- **Page text**:
>>>
Dear all
I agree with Mr Sloan: this is a perennial topic of debate.  And it is ultimately completely irrelevant.  If there isn't a chasm between LIS education and practice, there jolly well should be.  It is the task of educators (and I refer here to academics or faculty whose goal is to 'educate' - please look up this word if you do not know what is means) to introduce neophyte information professionals to the DISCIPLINE of 'LIS' (or whatever else you want to call it.  I believe the split between 'Librarianship' and 'Information Science' constitutes another hoary debate, largely promulgated by our US cousins, and which should be knocked on the head or shot at dawn, whichever is quicker).
In such a program, the learners can learn the history and development of how information is created and communicated, and with what effect, which will take in the development of language as a representative system, the development of writing, of printing and the consequent development of libraries.  It will deal with the necessity of describing and physically (even if digital) organising documents or information artefacts; the principles of categorisation and classification.  It will examine how people look for information, and what they do on the rare occasions that they actually come to a 'library' to find it.  It will furthermore consider the processes and purposes of reading.  It will be based on the premise that information is alchemic, and transformative, and this provides our professional raison d'etre - that being able to understand information and make use of it might help people live their lives on this earth.
<<<
- **Listed records**:
>>>
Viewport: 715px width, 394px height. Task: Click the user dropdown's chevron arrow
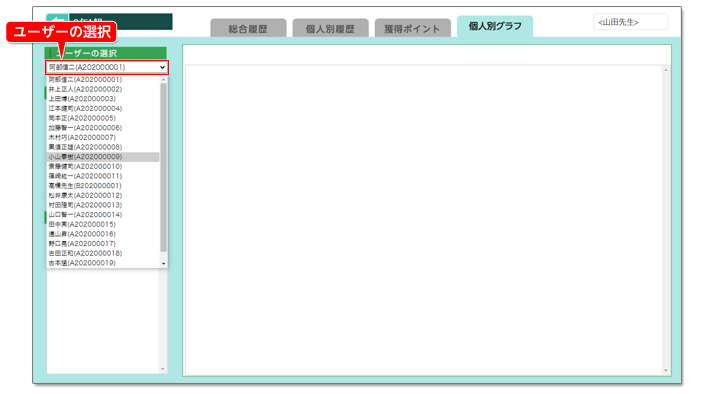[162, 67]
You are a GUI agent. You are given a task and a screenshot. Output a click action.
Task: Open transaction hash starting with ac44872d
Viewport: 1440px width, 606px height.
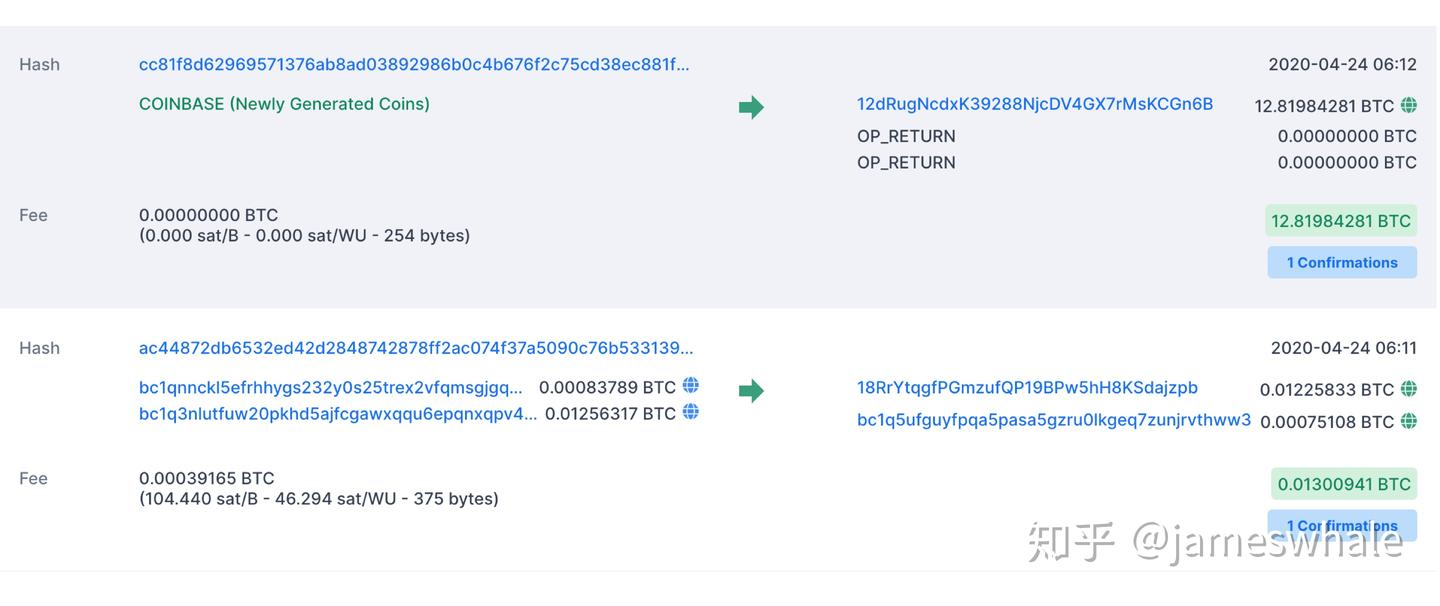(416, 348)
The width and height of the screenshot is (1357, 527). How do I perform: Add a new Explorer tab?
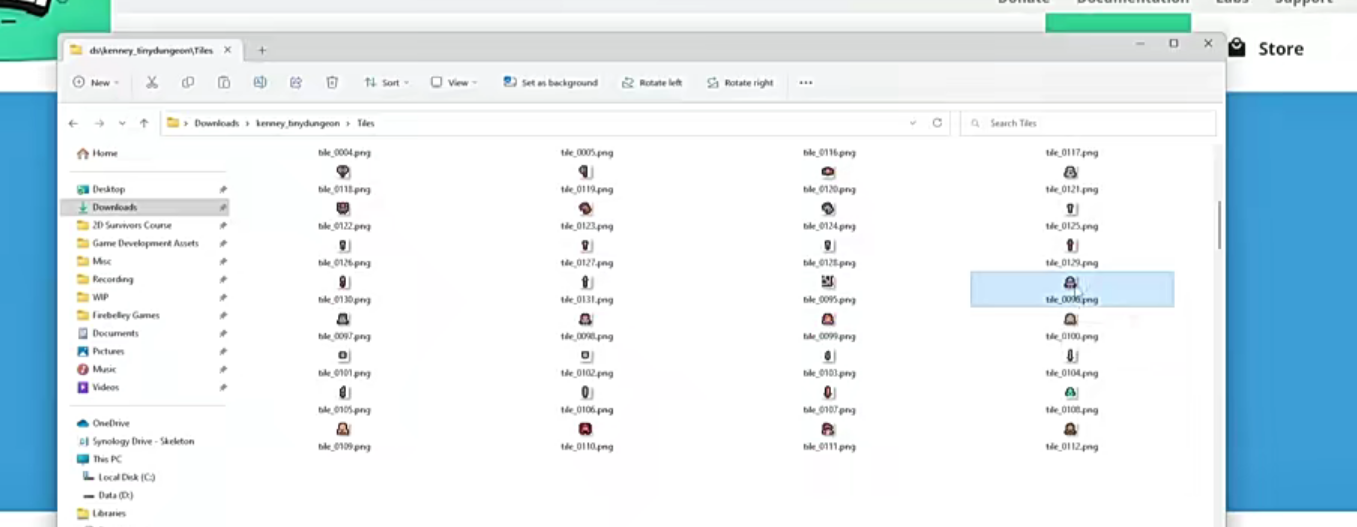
<<<
Continue the post on library and information science education, starting after its last sentence. The data above is separate material, unrelated to the post on library and information science education.

- **Final answer**:
 
The details of HOW these places of physical storage and access work, what should be stocked in them, who should be allowed to access them, and when, what should be avoided or discarded, what the visitors to such information stores should know and what we should know to help them, how to look after the information artefacts and describe them and store them for specific purposes: ALL OF THESE TECHNIQUES should be taught by the employer concerned.  There are too many tasks in every library for ANY LIS program to make even the slightest attempt to train their learners in them - and this is NOT important either, as these techniques change not only from institution to instutituion, but over time as well. 
 
Employers should get over this - unless they want clerks and administrators, and not professionals who serve a social purpose and assume (quite serious) social responsibilties (which can even involve life and death).  It is quite ridiculous for university-based educational programs to attempt to focus on work-related 'competencies', which they cannot do very well anyway without being in a real-life setting.  This is something that employers must assume - as all for-profit businesses assume as well (just look at how new accountants, doctors, lawyers, architects, nurses and so forth are treated and trained in the first year or two on the job, after university.
But this brings me to a wider discussion about how universities should stop thinking they are money-making training enterprises, and should rather be phrontisteries that encourage creativity and innovation in society.  So I'll stop here.
Love to all for a Happy New Year from a VERY HOT (43 celsius - over 100 fahrenheit?) Adelaide.
Susan
 
Dr S Myburgh
School of Communication, Languages and International Studies
University of South Australia
Adelaide
 
 

From: Open Lib/Info Sci Education Forum [[log in to unmask]] On Behalf Of Muriel Wells [[log in to unmask]]
Sent: Saturday, 9 January 2010 11:15 AM
To: [log in to unmask]
Subject: Re: 2010 Forum on Library Education

Won't our work address the issue Mr. SLoan is talking about here?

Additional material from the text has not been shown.